== Items

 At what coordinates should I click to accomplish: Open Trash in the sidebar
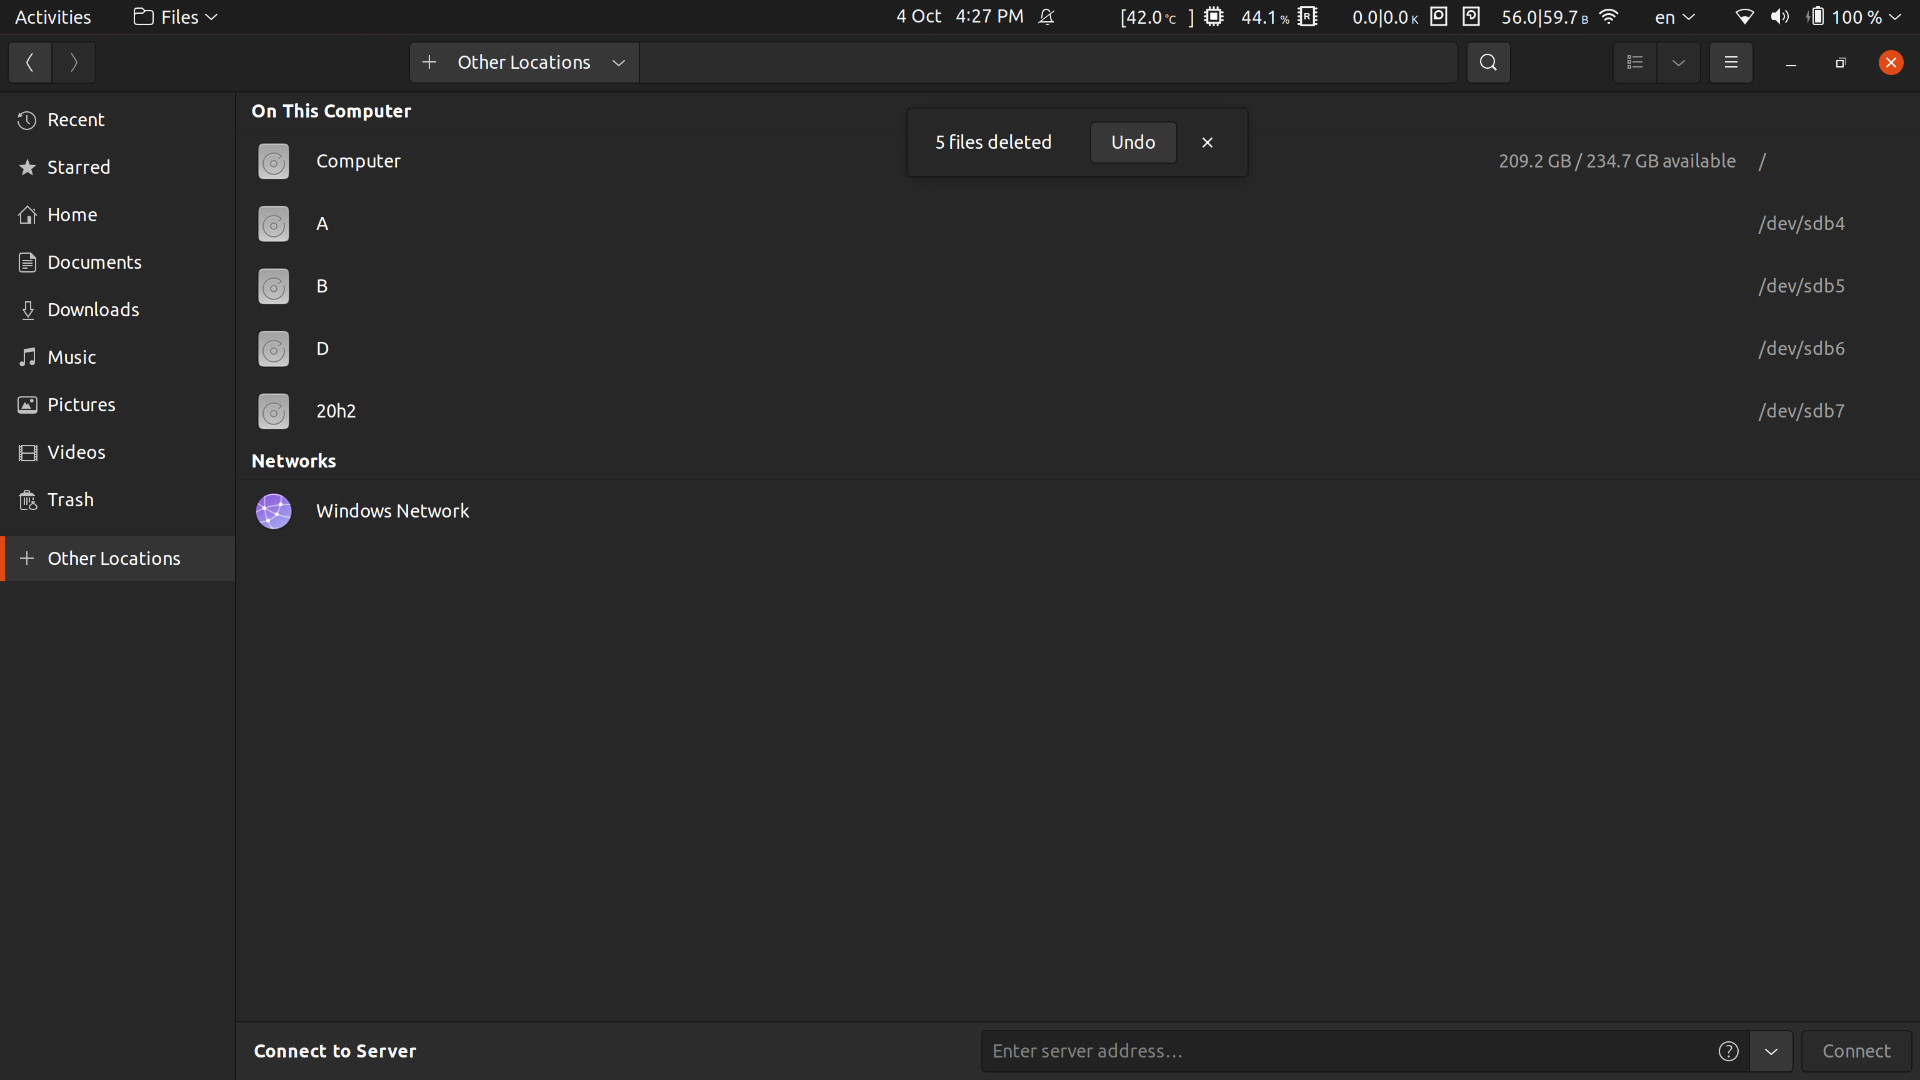70,500
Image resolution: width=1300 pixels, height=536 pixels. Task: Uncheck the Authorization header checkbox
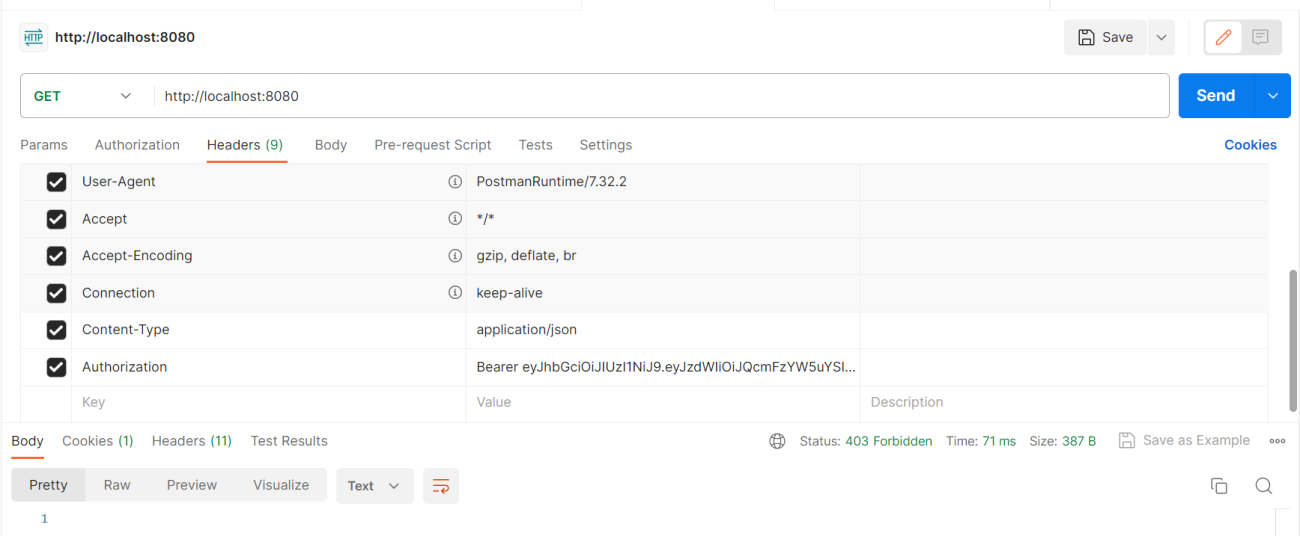[x=56, y=367]
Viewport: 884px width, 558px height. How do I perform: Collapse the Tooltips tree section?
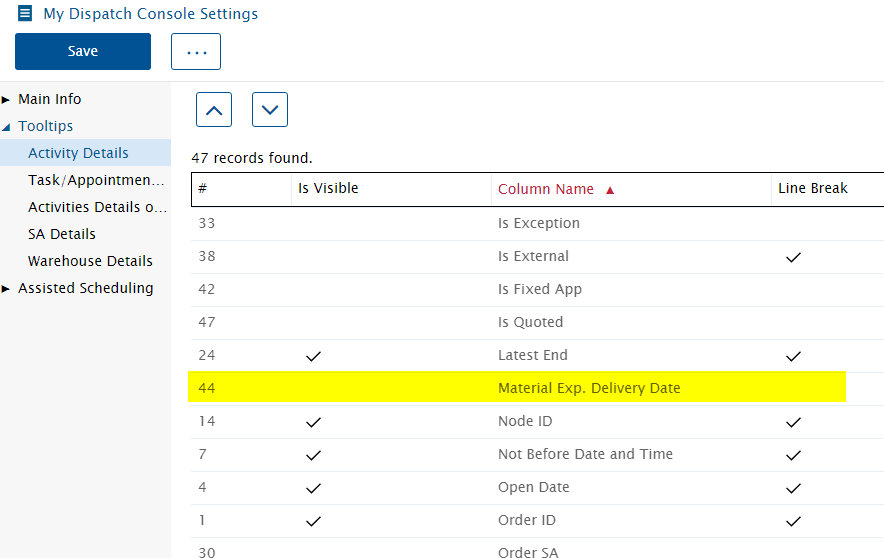(x=6, y=127)
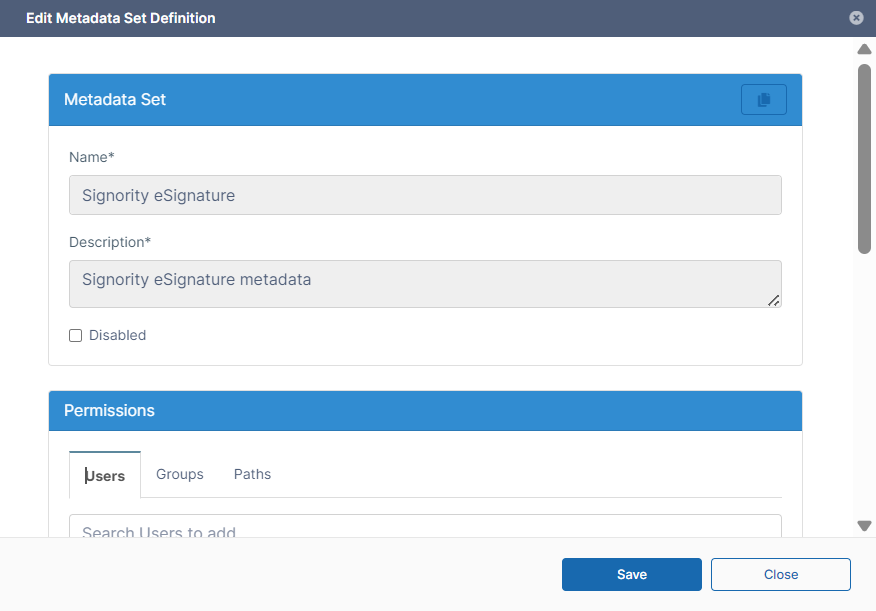
Task: Click the Permissions panel header
Action: [109, 411]
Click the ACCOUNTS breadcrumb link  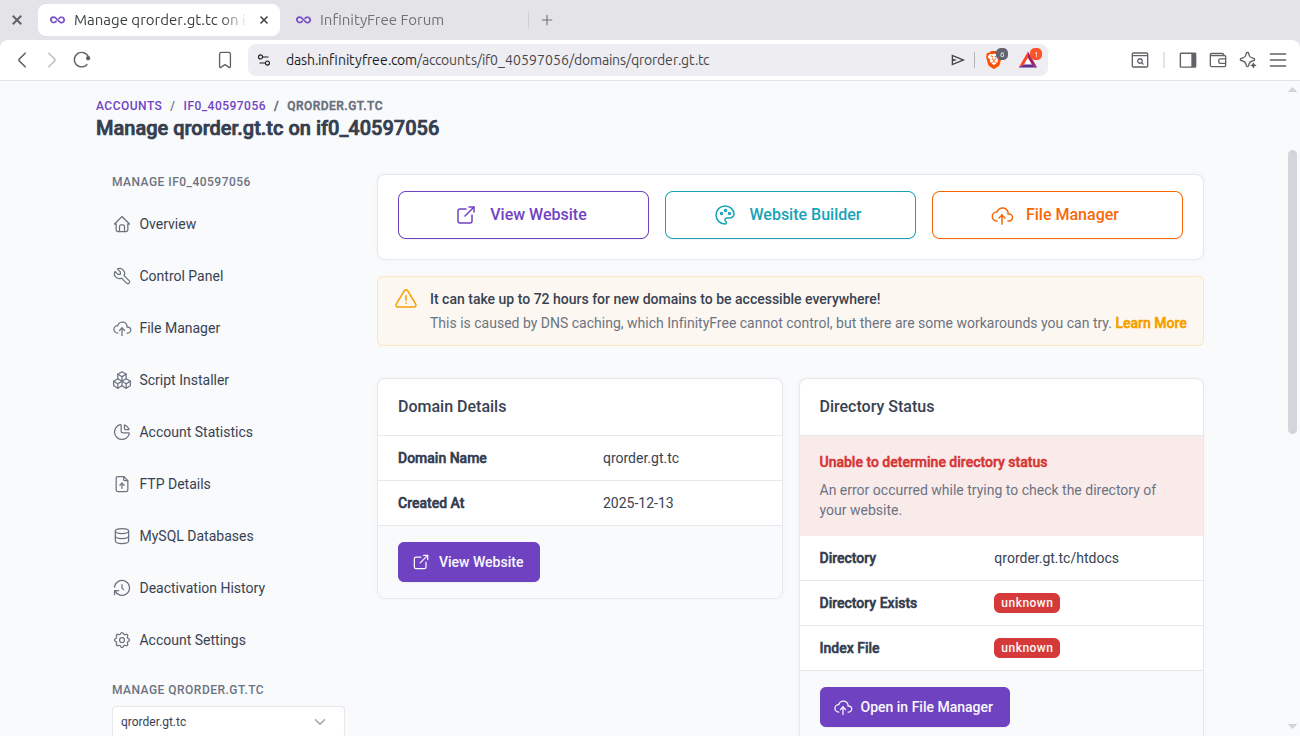[129, 106]
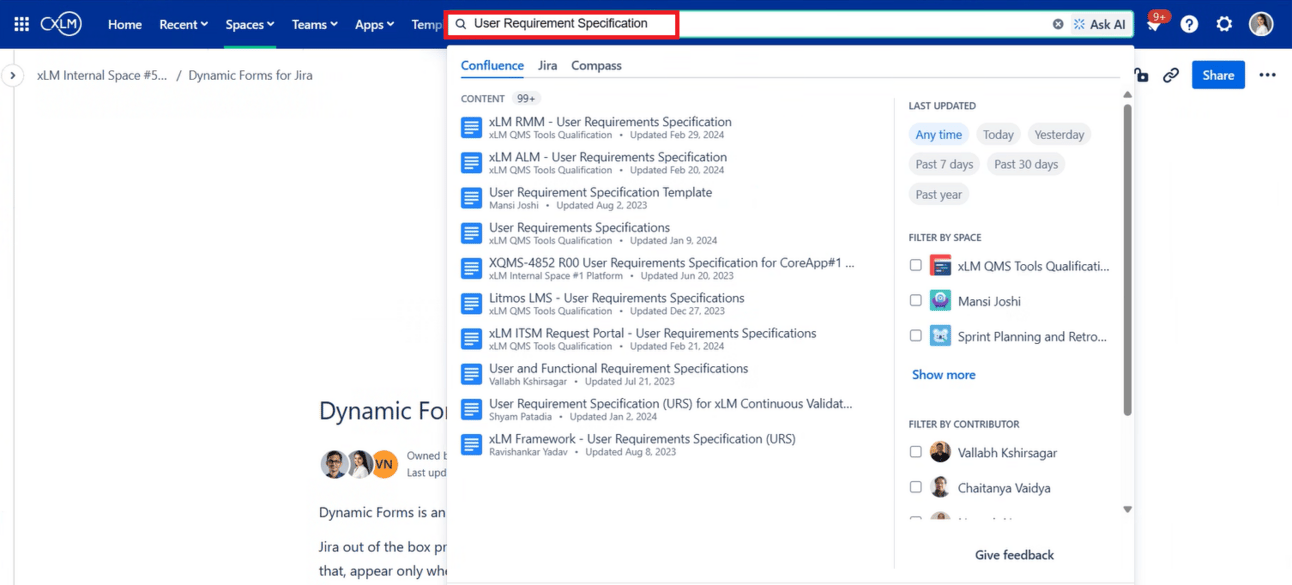Copy page link using chain icon
This screenshot has height=585, width=1292.
click(1171, 75)
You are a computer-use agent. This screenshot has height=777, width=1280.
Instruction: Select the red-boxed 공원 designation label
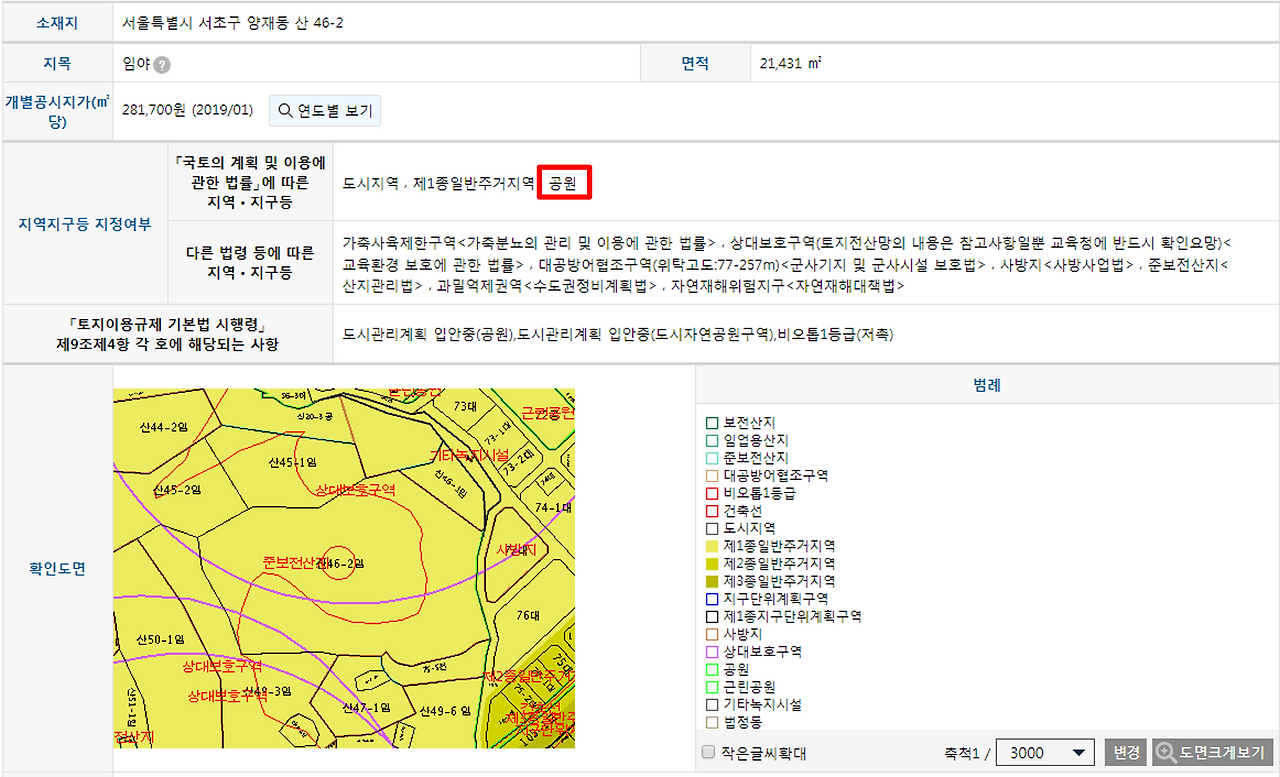564,181
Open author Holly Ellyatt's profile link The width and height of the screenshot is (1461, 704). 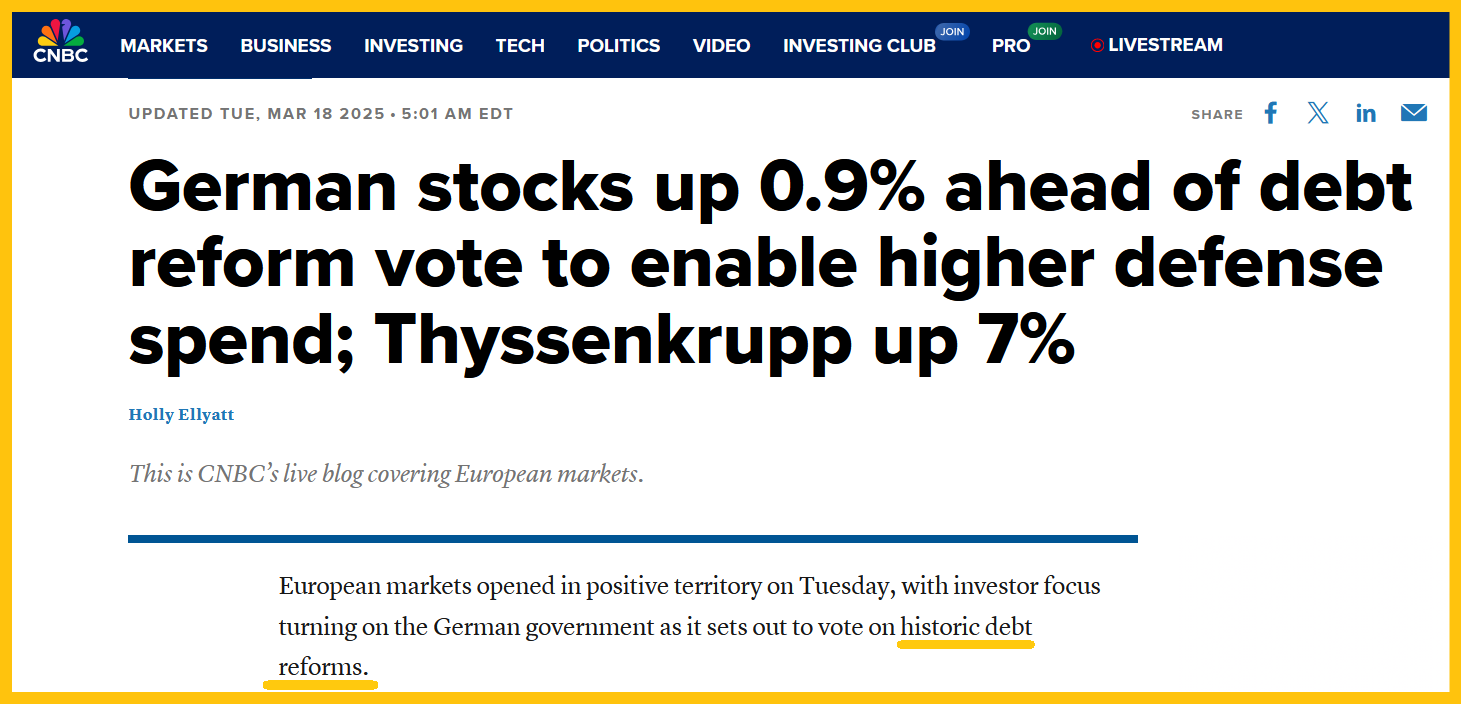181,414

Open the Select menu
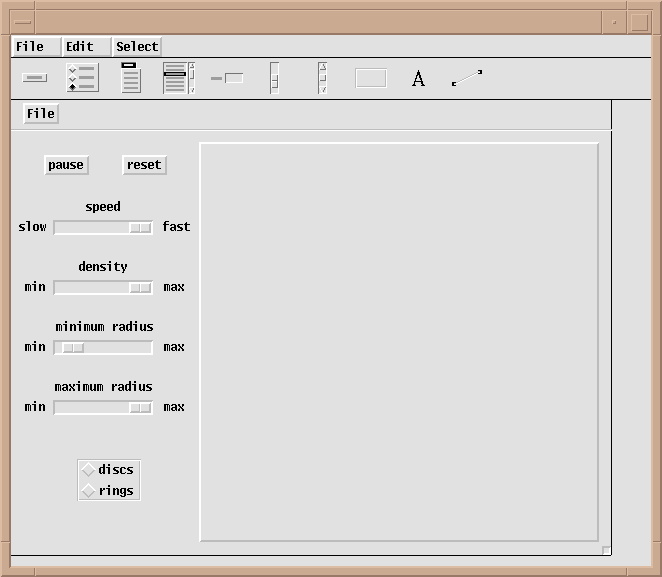(137, 46)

====

▶ Exercise: Update everything from "Image resolution: width=1300" down to "[x=56, y=367]" by replacing "Authorization" with "Accept", leaving everything else unchanged. Omit the pictures from your answer.

▶ Solution:
Image resolution: width=1300 pixels, height=536 pixels. Task: Uncheck the Accept header checkbox
[x=56, y=367]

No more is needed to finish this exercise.